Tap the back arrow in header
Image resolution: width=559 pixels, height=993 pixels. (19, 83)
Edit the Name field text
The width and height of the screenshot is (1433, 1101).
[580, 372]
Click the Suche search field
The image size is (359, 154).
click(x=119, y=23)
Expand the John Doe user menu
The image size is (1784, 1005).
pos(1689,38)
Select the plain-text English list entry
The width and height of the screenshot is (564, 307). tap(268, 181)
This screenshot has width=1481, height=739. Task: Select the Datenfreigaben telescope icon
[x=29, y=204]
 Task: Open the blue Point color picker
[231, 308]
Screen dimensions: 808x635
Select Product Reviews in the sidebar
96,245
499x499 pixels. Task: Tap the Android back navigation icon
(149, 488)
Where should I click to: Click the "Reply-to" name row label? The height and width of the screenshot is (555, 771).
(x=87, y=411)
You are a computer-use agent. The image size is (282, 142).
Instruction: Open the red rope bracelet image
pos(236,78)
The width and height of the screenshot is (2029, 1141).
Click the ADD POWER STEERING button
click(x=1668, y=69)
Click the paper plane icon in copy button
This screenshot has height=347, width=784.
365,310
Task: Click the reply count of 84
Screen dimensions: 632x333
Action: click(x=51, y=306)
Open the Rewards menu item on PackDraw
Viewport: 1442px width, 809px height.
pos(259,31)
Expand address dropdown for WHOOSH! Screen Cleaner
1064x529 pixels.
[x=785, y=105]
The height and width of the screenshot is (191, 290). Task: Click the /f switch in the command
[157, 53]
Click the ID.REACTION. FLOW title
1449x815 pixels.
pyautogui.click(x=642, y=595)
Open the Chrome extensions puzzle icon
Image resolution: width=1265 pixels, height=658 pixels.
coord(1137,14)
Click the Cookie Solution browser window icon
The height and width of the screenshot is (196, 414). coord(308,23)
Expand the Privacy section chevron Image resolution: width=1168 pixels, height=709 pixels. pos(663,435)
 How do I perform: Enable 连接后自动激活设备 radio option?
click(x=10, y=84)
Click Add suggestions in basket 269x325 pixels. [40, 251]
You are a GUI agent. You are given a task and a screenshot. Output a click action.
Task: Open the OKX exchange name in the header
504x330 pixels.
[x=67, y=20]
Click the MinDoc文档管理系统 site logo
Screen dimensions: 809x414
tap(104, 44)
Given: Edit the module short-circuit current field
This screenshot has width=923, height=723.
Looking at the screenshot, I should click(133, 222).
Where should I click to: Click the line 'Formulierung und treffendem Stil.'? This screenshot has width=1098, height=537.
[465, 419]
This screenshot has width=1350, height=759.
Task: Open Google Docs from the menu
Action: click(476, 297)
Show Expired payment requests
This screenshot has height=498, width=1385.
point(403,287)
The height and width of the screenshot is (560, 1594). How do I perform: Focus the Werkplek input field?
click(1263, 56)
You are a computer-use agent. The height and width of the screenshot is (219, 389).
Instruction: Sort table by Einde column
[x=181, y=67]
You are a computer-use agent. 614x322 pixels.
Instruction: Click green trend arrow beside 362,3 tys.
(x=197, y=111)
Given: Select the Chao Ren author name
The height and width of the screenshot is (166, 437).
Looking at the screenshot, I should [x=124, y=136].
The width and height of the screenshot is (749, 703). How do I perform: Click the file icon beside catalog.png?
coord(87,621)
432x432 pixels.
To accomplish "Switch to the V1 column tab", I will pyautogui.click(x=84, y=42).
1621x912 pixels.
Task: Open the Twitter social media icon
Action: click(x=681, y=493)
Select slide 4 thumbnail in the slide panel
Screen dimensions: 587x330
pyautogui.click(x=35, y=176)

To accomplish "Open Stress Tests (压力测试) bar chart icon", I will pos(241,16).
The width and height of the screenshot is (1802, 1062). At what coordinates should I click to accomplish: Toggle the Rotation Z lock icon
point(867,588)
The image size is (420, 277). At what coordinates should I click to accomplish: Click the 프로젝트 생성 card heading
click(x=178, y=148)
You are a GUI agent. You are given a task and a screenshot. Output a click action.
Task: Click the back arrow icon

◆ ◆ ◆ ◆ ◆ ◆ ◆

* WORK INSTRUCTIONS
Which lines of the items above contain the word "will"? Pick out and copy each of those lines; the match is case-sensitive.

* CORRECT OUTPUT
To accomplish "Switch to the V1 column tab", I will pyautogui.click(x=84, y=42).
To accomplish "Open Stress Tests (压力测试) bar chart icon", I will pos(241,16).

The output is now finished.